Momence is a B2B SaaS platform serving fitness studios, yoga instructors, and small businesses managing customer relationships, scheduling, and payments. Their existing customer profile interface was dense but undifferentiated, mixing identity data, financial metrics, behavioral history, and configuration into a single flat surface.

This case study redesigns the customer profile view as a component-driven schema that separates concerns, surfaces the right data at the right altitude, and scales across web and mobile.

The Problem

Audit of the live product surfaced three structural issues:

  • Flat hierarchy. Identity, finance, behavior, and admin configuration shared the same visual weight.
  • Static layout. Customers couldn't be tailored by business type. A yoga studio surfaces different priorities than a B2B coaching practice.
  • Mobile parity gap. Dense desktop layout had no mobile-considered counterpart.

The Approach

I decomposed the existing UI into four functional categories:

  • Client Contact. Identity, communication.
  • Business-Specific. Financial metrics, subscriptions, credits.
  • Flex / Custom Fields. Per-tenant configuration.
  • User Interactions. Activity feed, communication history.

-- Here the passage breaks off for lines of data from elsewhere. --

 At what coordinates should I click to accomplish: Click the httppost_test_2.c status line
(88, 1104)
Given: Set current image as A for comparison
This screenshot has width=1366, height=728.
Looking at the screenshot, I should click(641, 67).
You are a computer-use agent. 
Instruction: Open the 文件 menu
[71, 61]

This component schema became the foundation for the redesign, with primitives sized for direct engineering implementation.

The Solution

Web. A customer detail page built on infinite, draggable modules. Primary KPIs (sessions attended, total spend) get prominent space with trend indicators (+11% last 3 months, +17% last month). A unified Recent Activity feed integrates messages, payments, class check-ins, and email threads with custom macro icons distinguishing activity type. Right rail surfaces upcoming events, documents, automations, and tickets, each collapsible.

Mobile. Collapsible flex menus preserve information density without sacrificing usability. Status indicators and a calendar surface time-sensitive context first.

Design Principles Applied

  • Modularity. Every block is a swappable module, not a hard-coded layout.
  • Density without noise. KPI cards lead, supporting context follows.
  • Consistency at scale. Same schema works across customer types, business verticals, and device sizes.
  • Trend over snapshot. Financial metrics show direction, not just current state.

Reflections

Decomposing the UI into four functional categories before any layout work is the move I'd repeat on any data-dense admin redesign. Categorization first ensures subsequent layout decisions inherit semantic structure rather than ad-hoc grouping. Without it, "drag to rearrange" becomes drag-to-rearrange chaos rather than a customer-tailoring feature.

The other repeatable pattern: trend indicators on KPI cards. A snapshot KPI is data. A snapshot KPI with direction (+11% last 3 months) is product. Trends move users from "read the number" to "act on the movement," which is where data-dense admin tools earn their keep.

Notes

Self-initiated case study to demonstrate UX/UI capability for data-dense admin interfaces, not shipped client work. All design decisions are mine.